Your assignment
Rewrite the entries from the line containing "Image resolution: width=1440" through the line containing "dimensions-panel-header: ▼ Dimensions is" as a two-column CSV with the headers instruction and response. Give one row for each entry, with its text and its answer each in a single quoted field, line breaks replaced by spaces, and the pictures left out.

Exercise input
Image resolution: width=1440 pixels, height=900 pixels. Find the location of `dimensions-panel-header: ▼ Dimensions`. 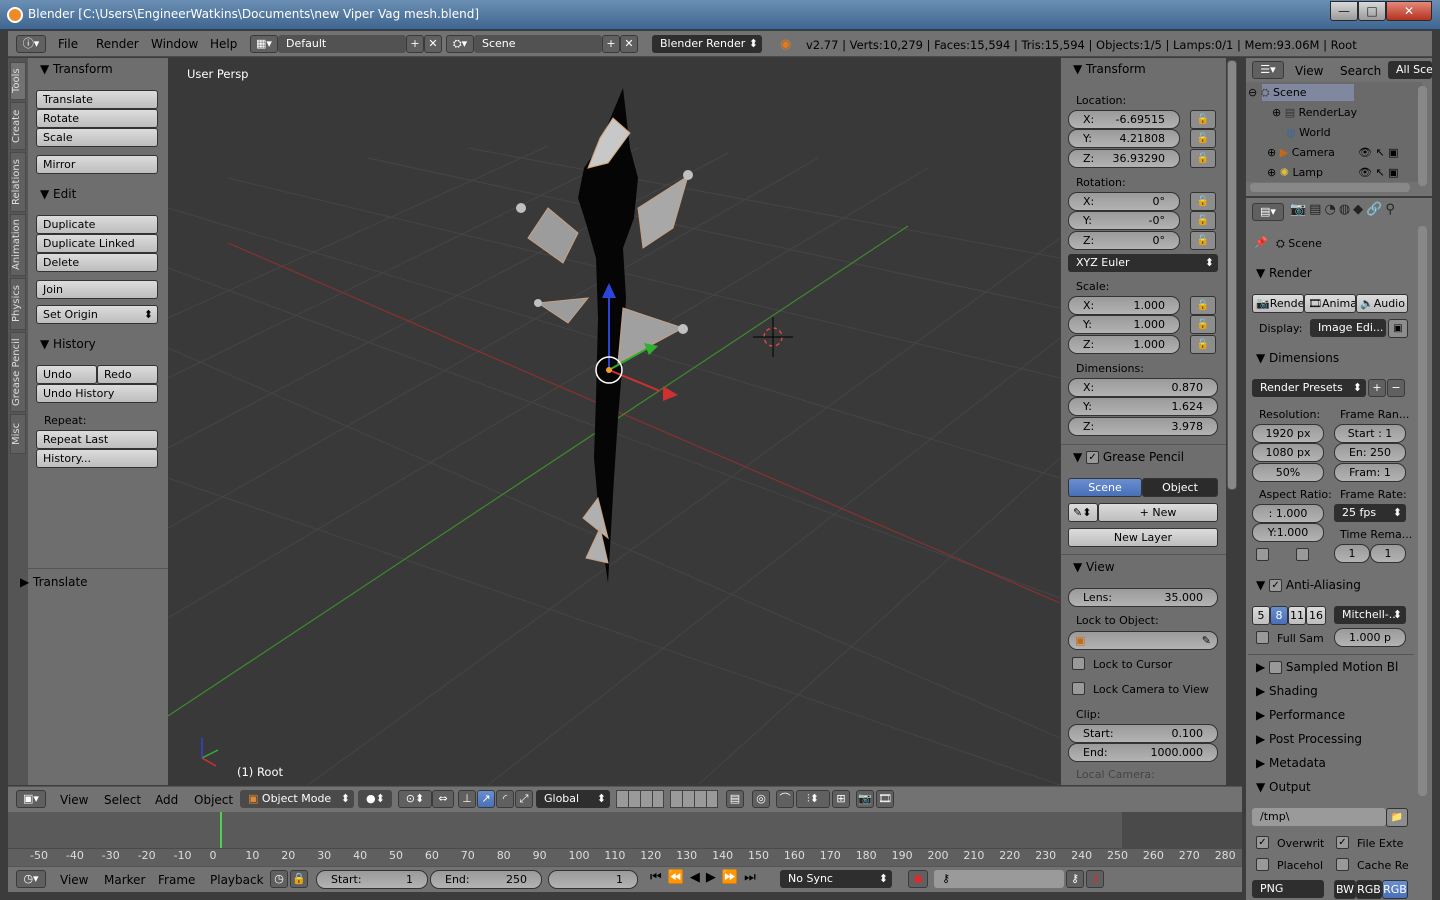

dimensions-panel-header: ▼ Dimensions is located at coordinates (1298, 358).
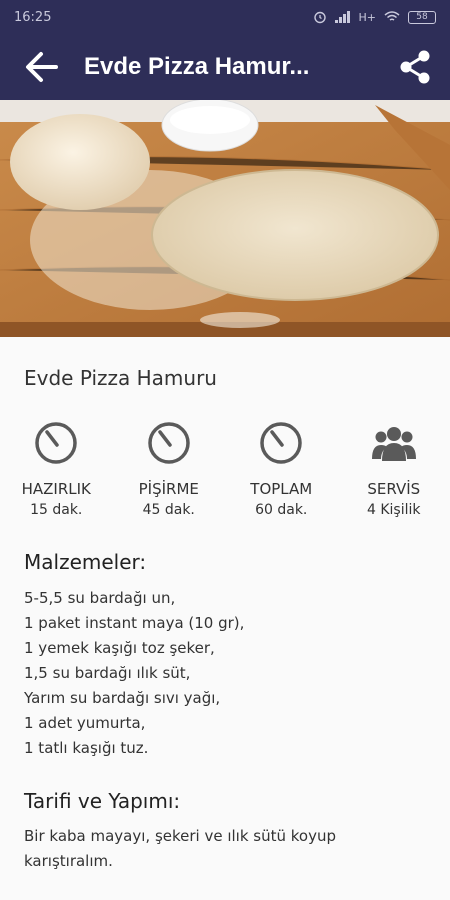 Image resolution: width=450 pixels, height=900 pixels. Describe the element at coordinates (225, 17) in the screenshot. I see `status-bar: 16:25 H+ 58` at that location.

...

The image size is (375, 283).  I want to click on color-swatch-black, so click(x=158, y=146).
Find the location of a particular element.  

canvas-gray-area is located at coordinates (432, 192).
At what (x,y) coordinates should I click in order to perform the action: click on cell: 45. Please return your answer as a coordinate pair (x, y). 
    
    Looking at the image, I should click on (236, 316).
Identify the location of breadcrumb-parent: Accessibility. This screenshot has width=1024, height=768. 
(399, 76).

==

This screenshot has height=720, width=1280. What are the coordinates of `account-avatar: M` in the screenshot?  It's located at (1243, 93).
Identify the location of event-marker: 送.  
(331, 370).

Result of this exercise
instruction,response
"Image resolution: width=1440 pixels, height=900 pixels. Find the location of `dimensions-panel-header: ▼ Dimensions`.","dimensions-panel-header: ▼ Dimensions is located at coordinates (1298, 358)."